Para unos, aquellos hombres pertenecían a la sociedad secreta Abakuá y se lanzaron casi al suicidio en cofradía con uno de los suyos. Para otros, ese acto es la muestra para negar que no todos los cubanos quedaron indiferentes ante el crimen.
Sin embargo, todos coinciden en un elemento: al parecer en el acto murieron cinco negros liderados por el hermano de leche de Alonso Álvarez de la Campa, el más joven de los estudiantes condenados. De hecho, esa es la versión que sostiene la película cubana «Inocencia», inspirada en los sucesos del 27 de noviembre.
Desde el 27 de noviembre de 2006 los miembros de la sociedad Abakuá realizan una peregrinación hasta un jagüey situado en la esquina de Morro y Colón en La Habana Vieja, el lugar donde según la tradición cayó uno de los negros aquel día. Luego siguen su recorrido hasta el templete erigido en el sitio donde murieron los estudiantes. Lo cierto es, que la historia de los cinco negros muertos casi junto a los estudiantes de Medicina, aun necesita conocimientos mayores.
Homenaje
Cada 27 de noviembre es preciso recordar la valía de jóvenes como aquellos, una cualidad casi inherente a los que son y serán profesionales cubanos de la Salud. La profesora, doctora e historiadora María del Carmen Amaro, recuerda ser muy pequeña cuando en su natal Matanzas escuchó hablar sobre el trágico suceso, porque, además de la injusticia, un hijo de la Atenas de Cuba, Carlos de Jesús Verdugo y Martínez, de solo 16 años, contaba entre los condenados a muerte y quien, además, no se encontraba tan siquiera en la Capital cuando ocurrieron los hechos.

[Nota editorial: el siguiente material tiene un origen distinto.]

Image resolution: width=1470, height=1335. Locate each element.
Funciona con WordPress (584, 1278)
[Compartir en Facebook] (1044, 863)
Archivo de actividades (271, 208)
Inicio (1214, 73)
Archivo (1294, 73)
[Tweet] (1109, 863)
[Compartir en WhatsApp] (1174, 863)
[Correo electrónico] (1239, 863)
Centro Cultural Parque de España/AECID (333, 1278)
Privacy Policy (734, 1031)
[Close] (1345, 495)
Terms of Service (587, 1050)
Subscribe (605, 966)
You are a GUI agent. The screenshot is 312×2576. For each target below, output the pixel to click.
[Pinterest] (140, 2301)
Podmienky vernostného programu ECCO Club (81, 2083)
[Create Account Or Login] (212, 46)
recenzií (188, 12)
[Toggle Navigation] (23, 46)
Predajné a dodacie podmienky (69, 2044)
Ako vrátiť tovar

Como esos jóvenes que recién comenzaban su vida en el camino de la Medicina, nuestros médicos tienen amén de la profesionalidad, grandes baluartes: las aptitudes y los valores. Por eso recordamos la fecha, por eso y porque la vida vuelve a colocar coincidencias históricas en este noviembre, todas para recordar el gran sentido humanista de nuestro pueblo y sus galenos.